— Start Stored data —
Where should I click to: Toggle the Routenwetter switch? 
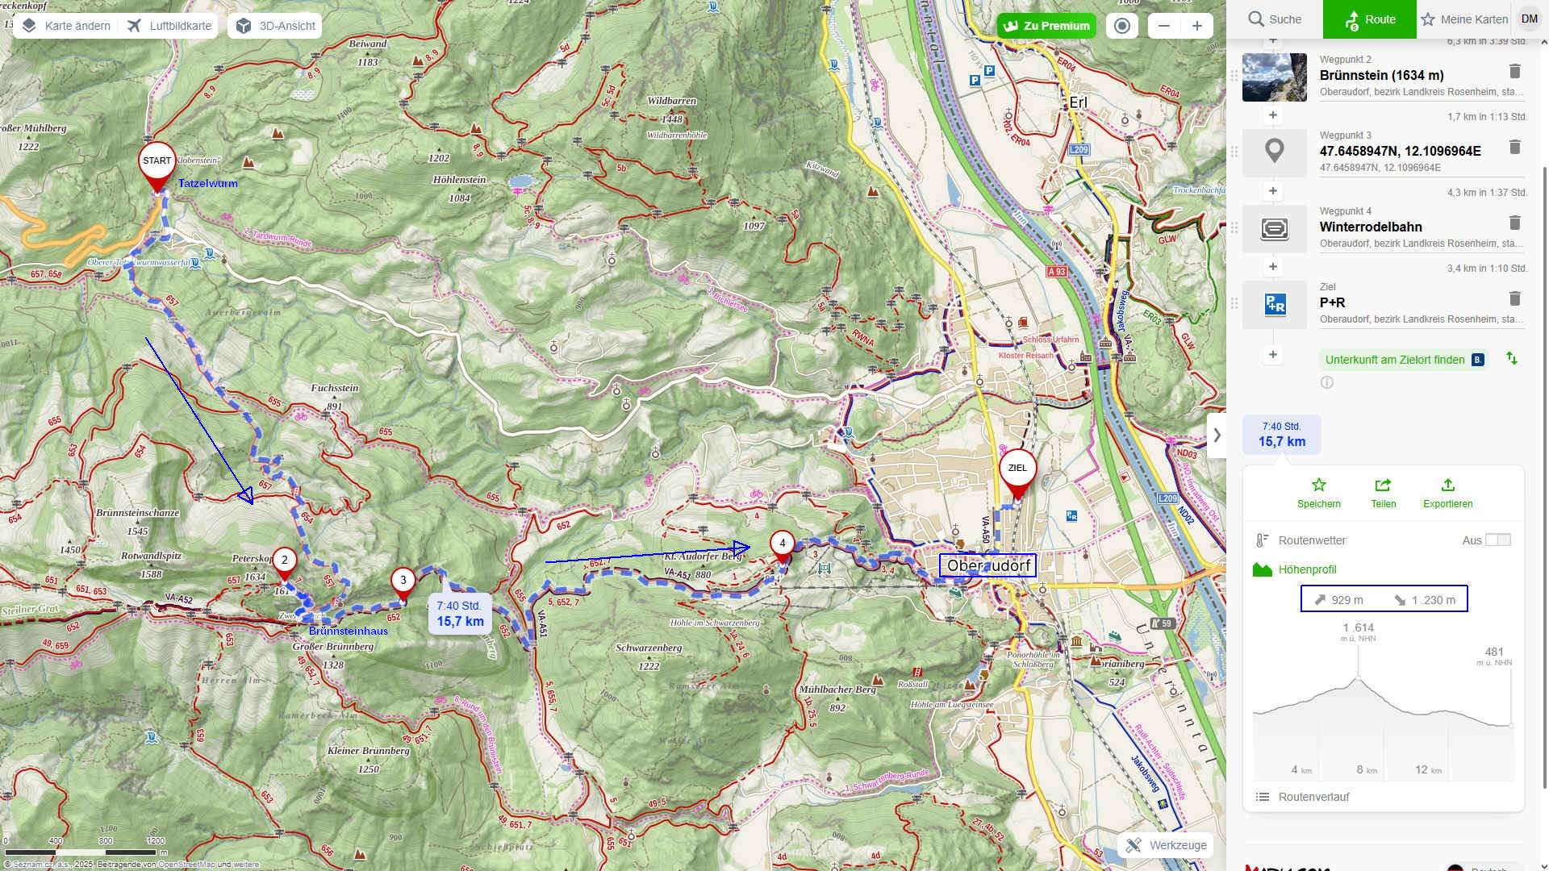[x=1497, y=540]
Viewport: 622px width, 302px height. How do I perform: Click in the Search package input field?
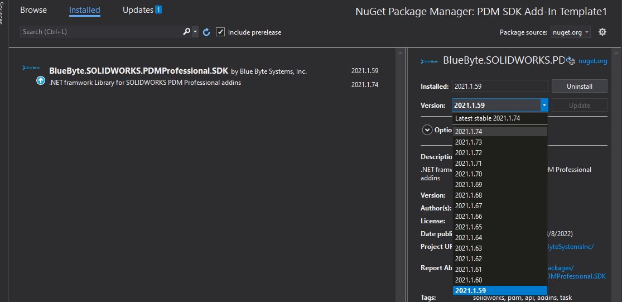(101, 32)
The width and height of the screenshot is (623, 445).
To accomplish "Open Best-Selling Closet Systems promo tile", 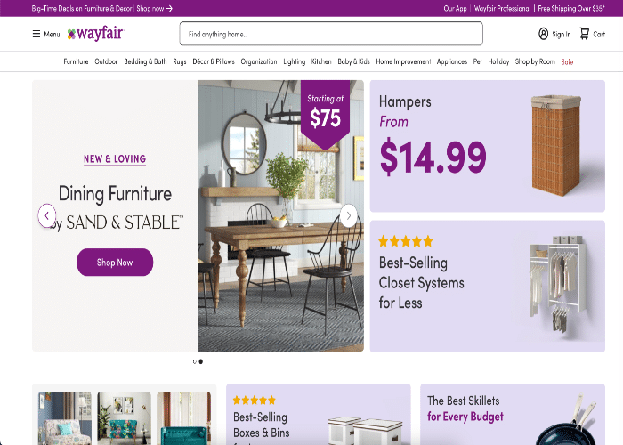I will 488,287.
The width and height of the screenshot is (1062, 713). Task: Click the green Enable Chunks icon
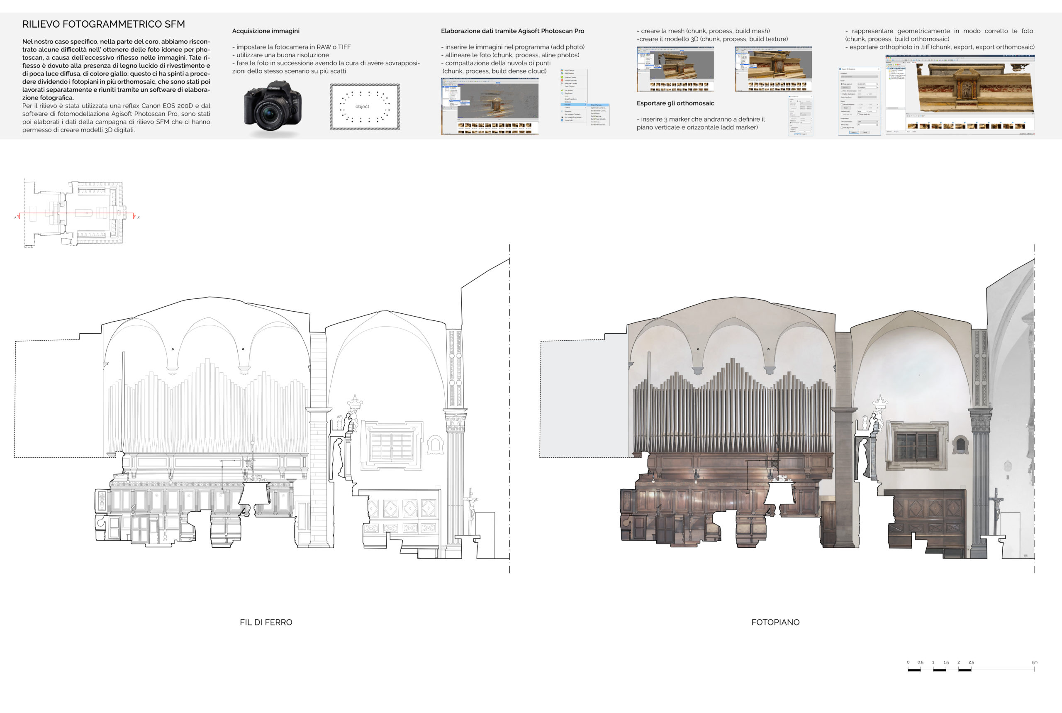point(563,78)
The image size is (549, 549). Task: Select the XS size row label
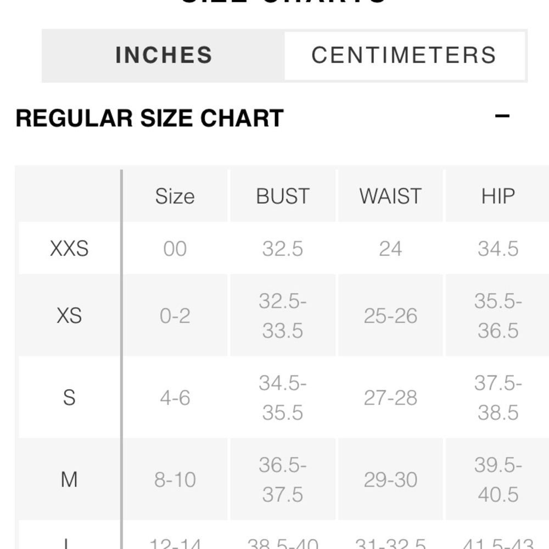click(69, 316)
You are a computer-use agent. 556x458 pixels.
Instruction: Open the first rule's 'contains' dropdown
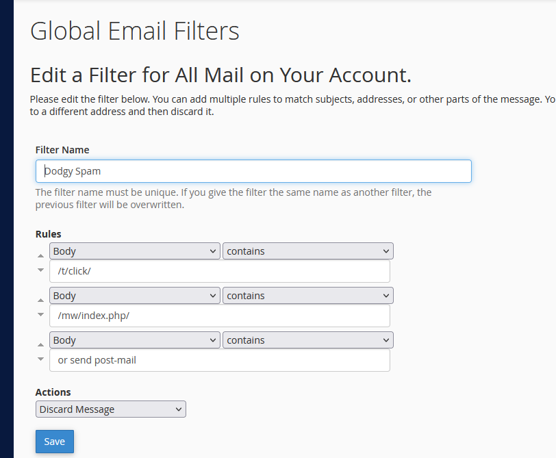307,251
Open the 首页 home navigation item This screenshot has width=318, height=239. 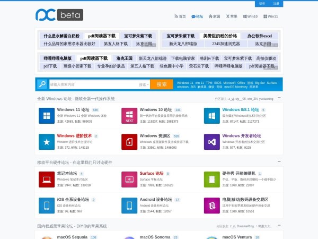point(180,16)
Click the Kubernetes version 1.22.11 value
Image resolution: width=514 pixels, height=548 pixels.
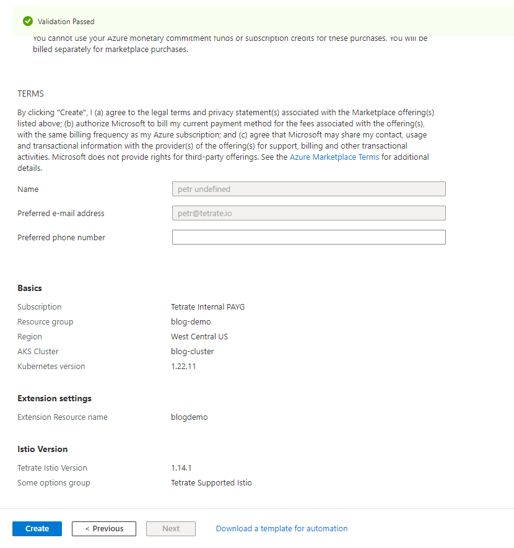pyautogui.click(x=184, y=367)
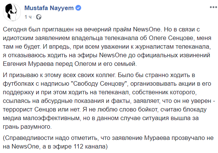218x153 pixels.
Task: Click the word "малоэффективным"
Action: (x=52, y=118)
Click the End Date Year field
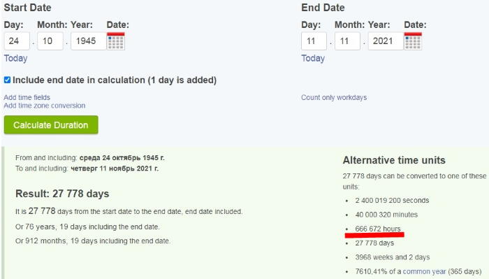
— End Stored data —
— Start Stored data —
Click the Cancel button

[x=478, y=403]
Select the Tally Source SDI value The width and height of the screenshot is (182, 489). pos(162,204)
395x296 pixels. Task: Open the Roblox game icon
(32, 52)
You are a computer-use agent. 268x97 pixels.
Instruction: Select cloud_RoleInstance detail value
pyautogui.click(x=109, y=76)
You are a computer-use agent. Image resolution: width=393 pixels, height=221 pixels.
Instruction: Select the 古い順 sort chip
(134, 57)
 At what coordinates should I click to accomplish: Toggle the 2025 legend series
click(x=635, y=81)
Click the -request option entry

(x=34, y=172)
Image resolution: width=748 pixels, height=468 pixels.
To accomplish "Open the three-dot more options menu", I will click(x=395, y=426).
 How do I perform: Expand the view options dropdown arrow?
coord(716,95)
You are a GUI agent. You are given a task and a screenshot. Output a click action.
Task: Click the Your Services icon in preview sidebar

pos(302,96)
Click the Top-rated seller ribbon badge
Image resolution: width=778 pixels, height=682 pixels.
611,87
— End Stored data —
— Start Stored data —
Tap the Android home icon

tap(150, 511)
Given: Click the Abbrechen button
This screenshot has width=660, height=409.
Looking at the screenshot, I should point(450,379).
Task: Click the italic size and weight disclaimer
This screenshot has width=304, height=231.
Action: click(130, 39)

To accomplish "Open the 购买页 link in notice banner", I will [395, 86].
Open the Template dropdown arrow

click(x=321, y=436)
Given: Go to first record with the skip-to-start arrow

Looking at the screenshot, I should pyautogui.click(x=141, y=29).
— End Stored data —
» Do this
How many lines in the three blocks above contain the string "perform"? Reply with the number alone.

» Task answer
2